Schwankende Zahlenangaben
Über den Anteil der Christen an der ägyptischen Bevölkerung gibt es stark abweichende Zahlen. Die meisten Schätzungen gehen von 5 bis 8 Millionen aus (zwischen 6 und 10 % der Gesamtbevölkerung).[3] Die Mehrheit davon sind koptische Christen (meistens altorientalische Miaphysiten, ein kleiner Teil koptisch-katholisch), der Rest verteilt sich auf griechisch-orthodoxe, griechisch-katholische und protestantische Christen. Der Fischer Weltalmanach nennt eine höhere Zahl von 6 bis 15 % Kopten.[4]

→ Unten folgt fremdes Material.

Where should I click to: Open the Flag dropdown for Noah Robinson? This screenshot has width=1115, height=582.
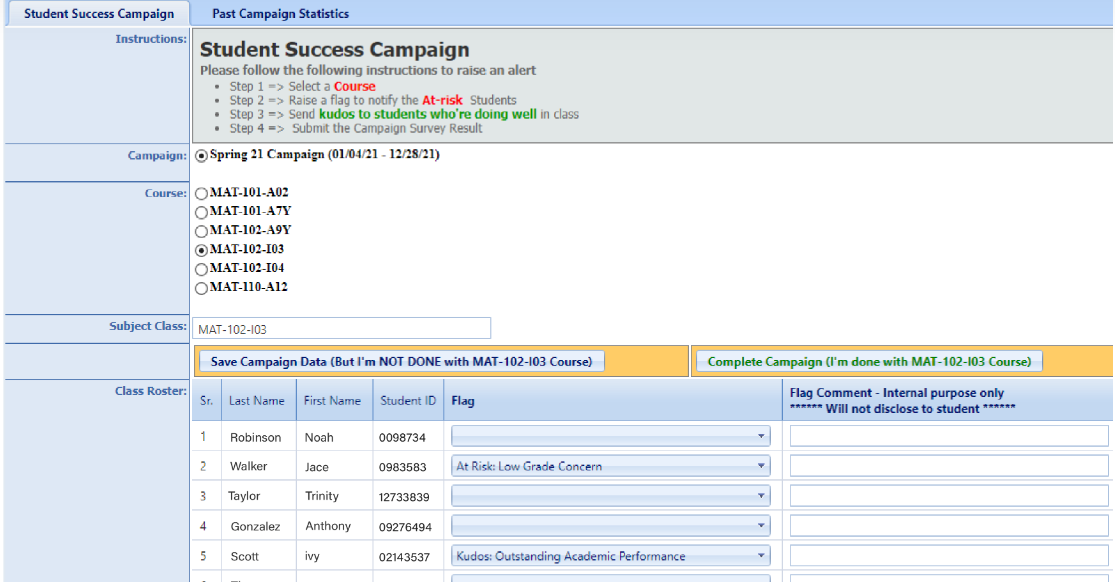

Diskriminierung und Gewalt gegen Kopten
Kopten sind in Ägypten verschiedenen Formen der Diskriminierung ausgesetzt: im Alltag, in Staats- und Militärfunktionen sowie beim Bau von Kirchen. Obwohl die koptische Weihnacht seit 2002 als offizieller Feiertag gilt,[5] beklagen die koptischen Christen eine gesellschaftliche, aber auch staatliche Benachteiligung sowie eine Zunahme eines intoleranten islamischen Diskurses. Die Kopten fühlten sich auch von der Muslimbrüder-Regierung 2012–2013 an den Rand gedrängt und nicht gegen Gewalttaten geschützt.[6] Die Menschenrechtsorganisation Human Rights Watch bemängelte schon 2006, dass Ägypter, die vom Islam zu einer anderen Religion übertreten, verhaftet werden können. Behörden sollen sich außerdem geweigert haben, den Religionswechsel einzutragen.[7]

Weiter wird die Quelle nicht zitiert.